= WORK REQUIRED =
Convert the records below into a JSON list of strings, one string per line, leaving out blank lines.
■ ■ ■
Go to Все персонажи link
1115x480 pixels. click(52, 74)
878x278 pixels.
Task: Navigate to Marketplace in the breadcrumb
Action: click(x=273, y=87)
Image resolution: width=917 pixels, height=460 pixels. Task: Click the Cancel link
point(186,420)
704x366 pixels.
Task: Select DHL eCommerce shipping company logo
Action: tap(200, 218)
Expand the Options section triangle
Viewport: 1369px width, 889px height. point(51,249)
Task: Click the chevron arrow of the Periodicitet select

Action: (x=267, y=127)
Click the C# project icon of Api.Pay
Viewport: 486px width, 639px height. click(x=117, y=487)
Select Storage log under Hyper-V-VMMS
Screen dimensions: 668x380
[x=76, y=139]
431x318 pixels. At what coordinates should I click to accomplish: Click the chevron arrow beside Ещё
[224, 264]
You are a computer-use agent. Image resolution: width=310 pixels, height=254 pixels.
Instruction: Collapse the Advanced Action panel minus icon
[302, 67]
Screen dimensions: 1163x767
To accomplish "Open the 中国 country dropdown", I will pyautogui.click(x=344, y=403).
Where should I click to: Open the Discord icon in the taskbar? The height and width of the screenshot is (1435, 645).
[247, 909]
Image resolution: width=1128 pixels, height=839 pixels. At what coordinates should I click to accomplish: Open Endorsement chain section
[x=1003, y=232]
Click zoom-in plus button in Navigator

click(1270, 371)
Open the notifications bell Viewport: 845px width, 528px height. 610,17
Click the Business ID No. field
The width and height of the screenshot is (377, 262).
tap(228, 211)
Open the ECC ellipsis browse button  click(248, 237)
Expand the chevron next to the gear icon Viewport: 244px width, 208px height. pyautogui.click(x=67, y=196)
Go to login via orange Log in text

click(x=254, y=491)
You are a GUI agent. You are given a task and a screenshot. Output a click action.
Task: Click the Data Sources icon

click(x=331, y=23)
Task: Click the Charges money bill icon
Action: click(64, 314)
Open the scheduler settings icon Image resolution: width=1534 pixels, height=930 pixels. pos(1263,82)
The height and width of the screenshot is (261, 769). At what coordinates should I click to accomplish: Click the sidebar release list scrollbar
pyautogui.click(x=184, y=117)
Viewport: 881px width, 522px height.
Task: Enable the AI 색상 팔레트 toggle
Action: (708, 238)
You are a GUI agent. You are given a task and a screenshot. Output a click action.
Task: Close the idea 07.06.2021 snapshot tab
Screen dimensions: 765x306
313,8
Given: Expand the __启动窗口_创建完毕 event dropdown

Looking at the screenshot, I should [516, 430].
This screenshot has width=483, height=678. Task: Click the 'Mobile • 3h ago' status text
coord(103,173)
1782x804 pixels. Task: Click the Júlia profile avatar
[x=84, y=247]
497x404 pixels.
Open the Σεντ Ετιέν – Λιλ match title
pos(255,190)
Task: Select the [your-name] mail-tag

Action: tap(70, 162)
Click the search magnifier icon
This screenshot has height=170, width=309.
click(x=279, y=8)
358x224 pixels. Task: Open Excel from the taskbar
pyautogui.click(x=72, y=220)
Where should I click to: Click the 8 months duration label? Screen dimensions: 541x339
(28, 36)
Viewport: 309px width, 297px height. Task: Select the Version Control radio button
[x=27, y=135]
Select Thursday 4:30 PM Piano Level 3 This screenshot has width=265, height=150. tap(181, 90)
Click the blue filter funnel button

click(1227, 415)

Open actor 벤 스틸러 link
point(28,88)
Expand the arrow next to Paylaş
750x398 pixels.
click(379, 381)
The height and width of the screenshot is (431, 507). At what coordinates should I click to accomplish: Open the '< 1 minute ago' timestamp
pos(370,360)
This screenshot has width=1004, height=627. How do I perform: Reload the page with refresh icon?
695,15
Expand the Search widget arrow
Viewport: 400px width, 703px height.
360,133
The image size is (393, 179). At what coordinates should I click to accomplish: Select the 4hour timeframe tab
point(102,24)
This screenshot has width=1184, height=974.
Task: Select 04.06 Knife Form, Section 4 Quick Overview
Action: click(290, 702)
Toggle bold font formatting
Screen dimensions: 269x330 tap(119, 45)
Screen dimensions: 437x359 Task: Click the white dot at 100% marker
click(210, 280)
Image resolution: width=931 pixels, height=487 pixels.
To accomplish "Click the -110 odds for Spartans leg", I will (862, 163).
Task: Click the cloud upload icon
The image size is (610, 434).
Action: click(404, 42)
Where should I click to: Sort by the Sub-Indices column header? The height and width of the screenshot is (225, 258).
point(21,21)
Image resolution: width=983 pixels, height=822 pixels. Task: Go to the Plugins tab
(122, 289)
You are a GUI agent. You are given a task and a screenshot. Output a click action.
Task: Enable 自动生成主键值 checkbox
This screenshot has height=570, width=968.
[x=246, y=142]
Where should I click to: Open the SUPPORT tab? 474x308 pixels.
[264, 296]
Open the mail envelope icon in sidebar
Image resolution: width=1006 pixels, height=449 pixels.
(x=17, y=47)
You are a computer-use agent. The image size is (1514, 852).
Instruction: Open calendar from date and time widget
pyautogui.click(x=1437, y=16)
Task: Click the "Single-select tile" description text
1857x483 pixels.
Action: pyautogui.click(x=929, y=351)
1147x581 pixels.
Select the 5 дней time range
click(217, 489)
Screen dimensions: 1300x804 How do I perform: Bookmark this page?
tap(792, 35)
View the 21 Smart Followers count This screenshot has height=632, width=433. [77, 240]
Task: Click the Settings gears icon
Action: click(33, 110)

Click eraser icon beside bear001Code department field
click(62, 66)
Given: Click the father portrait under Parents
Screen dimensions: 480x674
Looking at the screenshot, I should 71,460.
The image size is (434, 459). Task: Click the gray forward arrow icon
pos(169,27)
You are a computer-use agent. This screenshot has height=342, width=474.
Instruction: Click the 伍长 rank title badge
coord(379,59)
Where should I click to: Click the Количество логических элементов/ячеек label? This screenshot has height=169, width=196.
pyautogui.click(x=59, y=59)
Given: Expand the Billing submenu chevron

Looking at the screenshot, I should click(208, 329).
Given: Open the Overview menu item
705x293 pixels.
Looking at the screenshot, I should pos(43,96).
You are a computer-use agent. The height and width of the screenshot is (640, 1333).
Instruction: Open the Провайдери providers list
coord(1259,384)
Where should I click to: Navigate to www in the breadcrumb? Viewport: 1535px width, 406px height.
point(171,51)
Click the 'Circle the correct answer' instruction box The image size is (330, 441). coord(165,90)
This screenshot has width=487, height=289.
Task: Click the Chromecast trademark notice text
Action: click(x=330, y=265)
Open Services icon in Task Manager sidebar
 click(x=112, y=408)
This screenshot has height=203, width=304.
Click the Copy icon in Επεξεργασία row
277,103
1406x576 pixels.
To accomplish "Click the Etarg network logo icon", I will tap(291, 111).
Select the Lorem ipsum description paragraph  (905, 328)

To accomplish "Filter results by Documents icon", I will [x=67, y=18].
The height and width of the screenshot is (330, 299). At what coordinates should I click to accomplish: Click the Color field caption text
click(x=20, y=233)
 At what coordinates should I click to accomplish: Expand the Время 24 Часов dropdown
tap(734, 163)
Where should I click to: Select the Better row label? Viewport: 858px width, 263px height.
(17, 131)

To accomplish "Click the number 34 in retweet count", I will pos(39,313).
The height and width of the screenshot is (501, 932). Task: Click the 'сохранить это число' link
■ ■ ■
= PROBLEM SOLUTION =
[
  "Go to Все персонажи link",
  "1115x480 pixels. click(52, 74)",
  "878x278 pixels.",
  "Task: Navigate to Marketplace in the breadcrumb",
  "Action: click(x=273, y=87)",
  "Image resolution: width=917 pixels, height=460 pixels. Task: Click the Cancel link",
  "point(186,420)",
  "704x366 pixels.",
  "Task: Select DHL eCommerce shipping company logo",
  "Action: tap(200, 218)",
  "Expand the Options section triangle",
  "Viewport: 1369px width, 889px height. point(51,249)",
  "Task: Click the chevron arrow of the Periodicitet select",
  "Action: (x=267, y=127)",
  "Click the C# project icon of Api.Pay",
  "Viewport: 486px width, 639px height. click(x=117, y=487)",
  "Select Storage log under Hyper-V-VMMS",
  "Screen dimensions: 668x380",
  "[x=76, y=139]",
  "431x318 pixels. At what coordinates should I click to accomplish: Click the chevron arrow beside Ещё",
  "[224, 264]",
  "You are a computer-use agent. Image resolution: width=310 pixels, height=254 pixels.",
  "Instruction: Collapse the Advanced Action panel minus icon",
  "[302, 67]",
  "Screen dimensions: 1163x767",
  "To accomplish \"Open the 中国 country dropdown\", I will pyautogui.click(x=344, y=403).",
  "Where should I click to: Open the Discord icon in the taskbar? The height and width of the screenshot is (1435, 645).",
  "[247, 909]",
  "Image resolution: width=1128 pixels, height=839 pixels. At what coordinates should I click to accomplish: Open Endorsement chain section",
  "[x=1003, y=232]",
  "Click zoom-in plus button in Navigator",
  "click(1270, 371)",
  "Open the notifications bell Viewport: 845px width, 528px height. 610,17",
  "Click the Business ID No. field",
  "The width and height of the screenshot is (377, 262).",
  "tap(228, 211)",
  "Open the ECC ellipsis browse button  click(248, 237)",
  "Expand the chevron next to the gear icon Viewport: 244px width, 208px height. pyautogui.click(x=67, y=196)",
  "Go to login via orange Log in text",
  "click(x=254, y=491)",
  "You are a GUI agent. You are given a task and a screenshot. Output a click action.",
  "Task: Click the Data Sources icon",
  "click(x=331, y=23)",
  "Task: Click the Charges money bill icon",
  "Action: click(64, 314)",
  "Open the scheduler settings icon Image resolution: width=1534 pixels, height=930 pixels. pos(1263,82)",
  "The height and width of the screenshot is (261, 769). At what coordinates should I click to accomplish: Click the sidebar release list scrollbar",
  "pyautogui.click(x=184, y=117)",
  "Viewport: 881px width, 522px height.",
  "Task: Enable the AI 색상 팔레트 toggle",
  "Action: (708, 238)",
  "You are a GUI agent. You are given a task and a screenshot. Output a click action.",
  "Task: Close the idea 07.06.2021 snapshot tab",
  "Screen dimensions: 765x306",
  "313,8",
  "Given: Expand the __启动窗口_创建完毕 event dropdown",
  "Looking at the screenshot, I should [516, 430].",
  "This screenshot has width=483, height=678. Task: Click the 'Mobile • 3h ago' status text",
  "coord(103,173)",
  "1782x804 pixels. Task: Click the Júlia profile avatar",
  "[x=84, y=247]",
  "497x404 pixels.",
  "Open the Σεντ Ετιέν – Λιλ match title",
  "pos(255,190)",
  "Task: Select the [your-name] mail-tag",
  "Action: tap(70, 162)",
  "Click the search magnifier icon",
  "This screenshot has height=170, width=309.",
  "click(x=279, y=8)",
  "358x224 pixels. Task: Open Excel from the taskbar",
  "pyautogui.click(x=72, y=220)",
  "Where should I click to: Click the 8 months duration label? Screen dimensions: 541x339",
  "(28, 36)",
  "Viewport: 309px width, 297px height. Task: Select the Version Control radio button",
  "[x=27, y=135]",
  "Select Thursday 4:30 PM Piano Level 3 This screenshot has width=265, height=150. tap(181, 90)",
  "Click the blue filter funnel button",
  "click(1227, 415)",
  "Open actor 벤 스틸러 link",
  "point(28,88)",
  "Expand the arrow next to Paylaş",
  "750x398 pixels.",
  "click(379, 381)",
  "The height and width of the screenshot is (431, 507). At what coordinates should I click to accomplish: Open the '< 1 minute ago' timestamp",
  "pos(370,360)",
  "This screenshot has width=1004, height=627. How do I perform: Reload the page with refresh icon?",
  "695,15",
  "Expand the Search widget arrow",
  "Viewport: 400px width, 703px height.",
  "360,133",
  "The image size is (393, 179). At what coordinates should I click to accomplish: Select the 4hour timeframe tab",
  "point(102,24)",
  "This screenshot has width=1184, height=974.",
  "Task: Select 04.06 Knife Form, Section 4 Quick Overview",
  "Action: click(290, 702)",
  "Toggle bold font formatting",
  "Screen dimensions: 269x330 tap(119, 45)",
  "Screen dimensions: 437x359 Task: Click the white dot at 100% marker",
  "click(210, 280)",
  "Image resolution: width=931 pixels, height=487 pixels.",
  "To accomplish \"Click the -110 odds for Spartans leg\", I will (862, 163).",
  "Task: Click the cloud upload icon",
  "The image size is (610, 434).",
  "Action: click(404, 42)",
  "Where should I click to: Sort by the Sub-Indices column header? The height and width of the screenshot is (225, 258).",
  "point(21,21)",
  "Image resolution: width=983 pixels, height=822 pixels. Task: Go to the Plugins tab",
  "(122, 289)",
  "You are a GUI agent. You are given a task and a screenshot. Output a click action.",
  "Task: Enable 自动生成主键值 checkbox",
  "This screenshot has height=570, width=968.",
  "[x=246, y=142]",
  "Where should I click to: Open the SUPPORT tab? 474x308 pixels.",
  "[264, 296]",
  "Open the mail envelope icon in sidebar",
  "Image resolution: width=1006 pixels, height=449 pixels.",
  "(x=17, y=47)",
  "You are a computer-use agent. The image size is (1514, 852).",
  "Instruction: Open calendar from date and time widget",
  "pyautogui.click(x=1437, y=16)",
  "Task: Click the \"Single-select tile\" description text",
  "1857x483 pixels.",
  "Action: pyautogui.click(x=929, y=351)",
  "1147x581 pixels.",
  "Select the 5 дней time range",
  "click(217, 489)",
  "Screen dimensions: 1300x804 How do I perform: Bookmark this page?",
  "tap(792, 35)",
  "View the 21 Smart Followers count This screenshot has height=632, width=433. [77, 240]",
  "Task: Click the Settings gears icon",
  "Action: click(33, 110)",
  "Click eraser icon beside bear001Code department field",
  "click(62, 66)",
  "Given: Click the father portrait under Parents",
  "Screen dimensions: 480x674",
  "Looking at the screenshot, I should 71,460.",
  "The image size is (434, 459). Task: Click the gray forward arrow icon",
  "pos(169,27)",
  "You are a computer-use agent. This screenshot has height=342, width=474.",
  "Instruction: Click the 伍长 rank title badge",
  "coord(379,59)",
  "Where should I click to: Click the Количество логических элементов/ячеек label? This screenshot has height=169, width=196.",
  "pyautogui.click(x=59, y=59)",
  "Given: Expand the Billing submenu chevron",
  "Looking at the screenshot, I should click(208, 329).",
  "Given: Open the Overview menu item",
  "705x293 pixels.",
  "Looking at the screenshot, I should pos(43,96).",
  "You are a computer-use agent. The height and width of the screenshot is (640, 1333).",
  "Instruction: Open the Провайдери providers list",
  "coord(1259,384)",
  "Where should I click to: Navigate to www in the breadcrumb? Viewport: 1535px width, 406px height.",
  "point(171,51)",
  "Click the 'Circle the correct answer' instruction box The image size is (330, 441). coord(165,90)",
  "This screenshot has width=487, height=289.",
  "Task: Click the Chromecast trademark notice text",
  "Action: click(x=330, y=265)",
  "Open Services icon in Task Manager sidebar",
  " click(x=112, y=408)",
  "This screenshot has height=203, width=304.",
  "Click the Copy icon in Επεξεργασία row",
  "277,103",
  "1406x576 pixels.",
  "To accomplish \"Click the Etarg network logo icon\", I will tap(291, 111).",
  "Select the Lorem ipsum description paragraph  (905, 328)",
  "To accomplish \"Filter results by Documents icon\", I will [x=67, y=18].",
  "The height and width of the screenshot is (330, 299). At what coordinates should I click to accomplish: Click the Color field caption text",
  "click(x=20, y=233)",
  " At what coordinates should I click to accomplish: Expand the Время 24 Часов dropdown",
  "tap(734, 163)",
  "Where should I click to: Select the Better row label? Viewport: 858px width, 263px height.",
  "(17, 131)",
  "To accomplish \"Click the number 34 in retweet count\", I will pos(39,313).",
  "The height and width of the screenshot is (501, 932). Task: Click the 'сохранить это число' link"
]